Phenomenological Models

While physiological models offer realistic biophysically constrained explanations of how brain activity stems from independently measurable physiological processes, it is also useful to avoid excessive physiological details that complicate the model’s dimensionality and human interpretability (Robinson, 2022). An alternative approach, taken by phenomenological models, is to replace a full physiological description with simpler canonical dynamical systems, which preserve the dynamics hypothesized to be exhibited by the underlying complex physiological processes (Cabral et al., 2017; Kim & Bassett, 2020). This abstraction is supported by the observation that many physiologically realistic models of stable brain dynamics exhibit canonical dynamical structures such as fixed points and limit cycles (Freyer et al., 2011; Ramezanian-Panahi et al., 2022; Siu, Müller, Zerbi, Aquino, & Fulcher, 2022). While the variables and parameters of phenomenological models are not physiologically interpretable (and thus not experimentally measurable), they simplify the model’s complexity and the systems-level interpretation of the resulting simulated dynamics. Phenomenological models are thus valuable for investigating the core spatially distributed properties of the dynamics of networks of neurons or brain regions in response to targeted stimulation, without comprehensive detail of the local physiological mechanisms that underpin each neuron or brain region’s dynamics.

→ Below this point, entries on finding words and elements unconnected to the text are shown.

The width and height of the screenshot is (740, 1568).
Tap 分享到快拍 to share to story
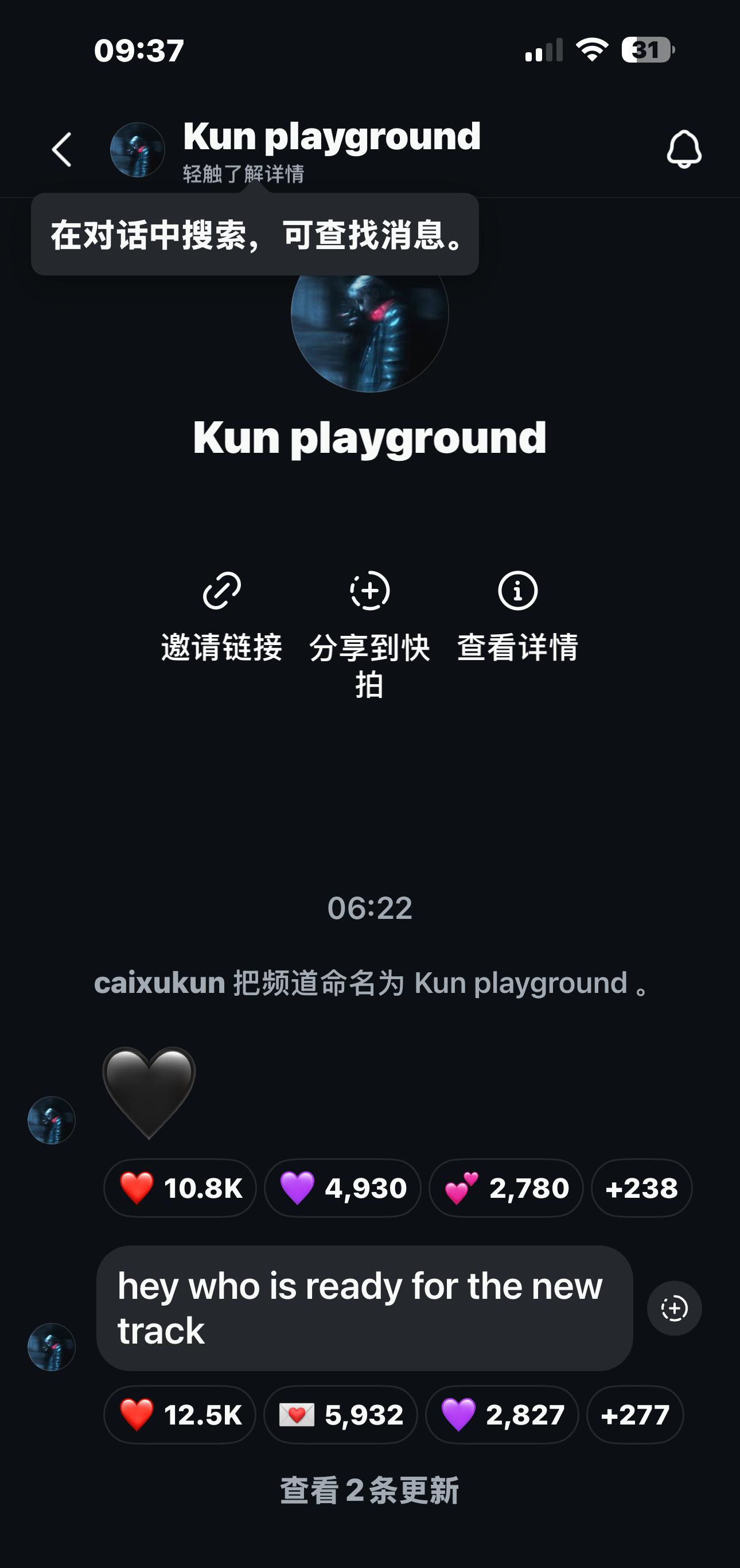tap(369, 633)
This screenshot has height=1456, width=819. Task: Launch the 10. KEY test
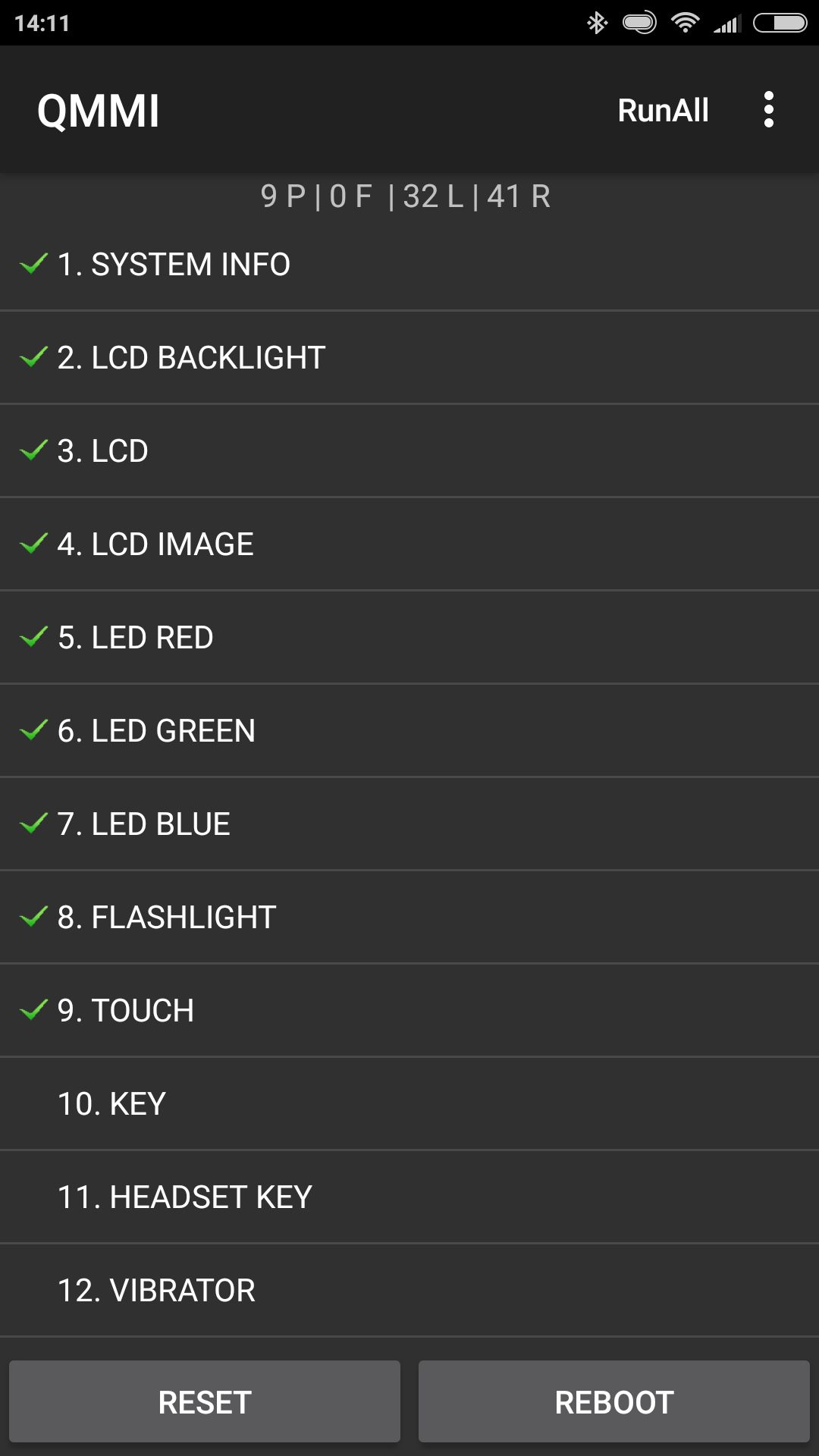tap(410, 1103)
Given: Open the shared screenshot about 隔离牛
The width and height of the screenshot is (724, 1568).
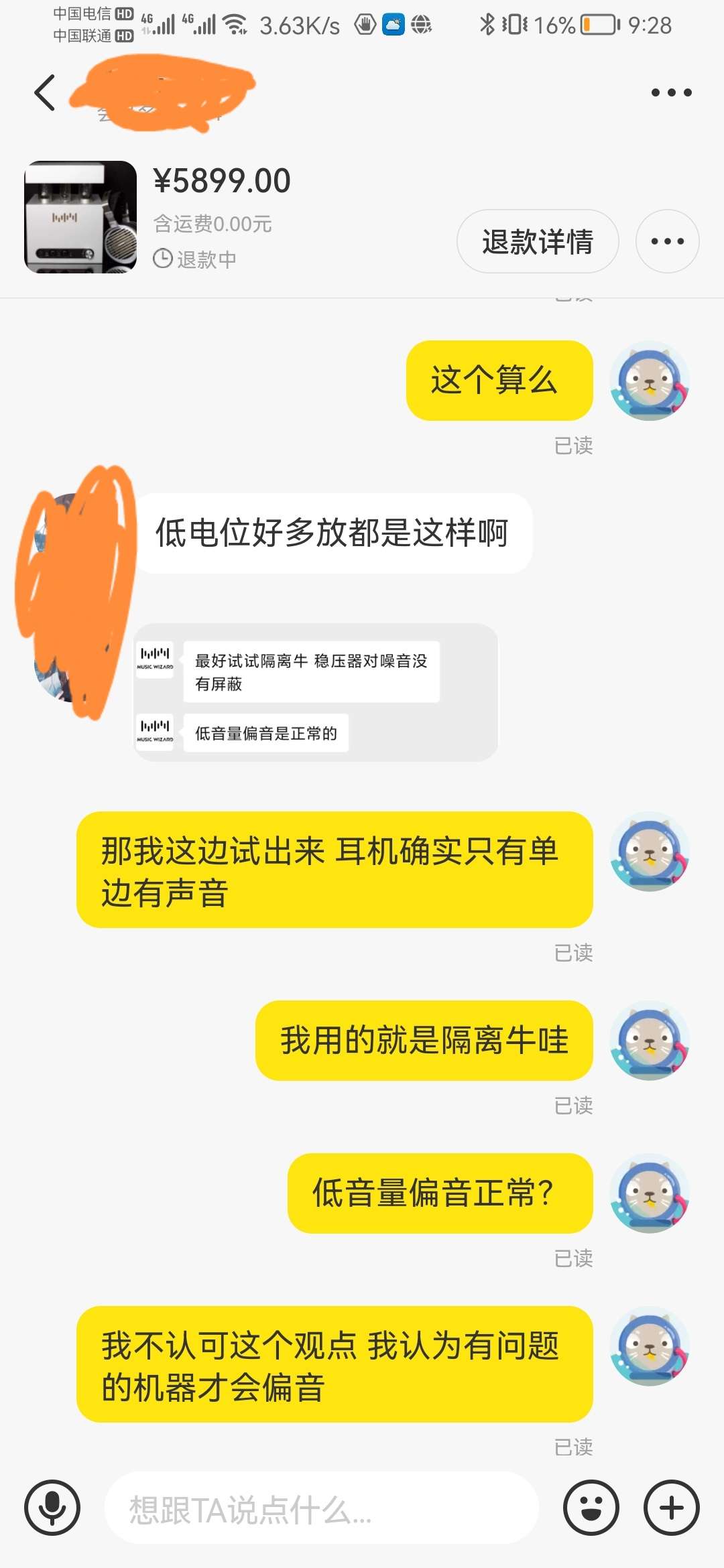Looking at the screenshot, I should pyautogui.click(x=315, y=692).
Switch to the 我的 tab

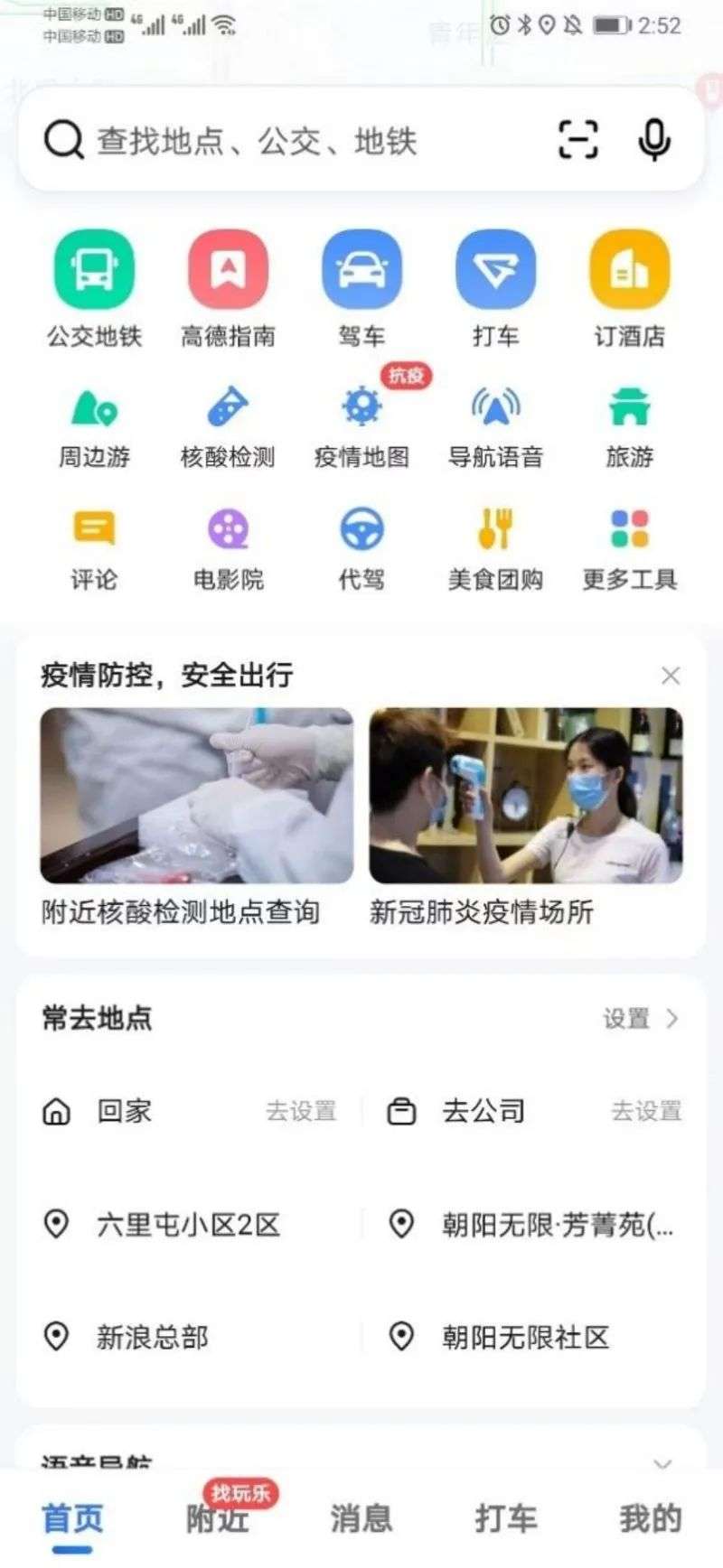pos(650,1519)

Phenomenological models vary in the sophistication of dynamics exhibited by their canonical structures. A simple example is a linear network model, which uses a linear system of equations to model the dynamics of a network of nodes representing neurons or neural populations (Kim & Bassett, 2020; Tang & Bassett, 2018). Each node’s dynamics are driven by a linear combination of activities from coupled nodes, and any external perturbation such as targeted brain stimulation. Linear models are a means to capture correlations between the activity of coupled neurons or neural populations with the simplest form of node-to-node coupling interactions (Abdelnour, Voss, & Raj, 2014; Raj, Kuceyeski, & Weiner, 2012). They may also allow for closed-form expressions for network responses to inputs, mathematically linking the system dynamics directly to its underlying coupling structure (Gu et al., 2017; Parkes et al., 2022).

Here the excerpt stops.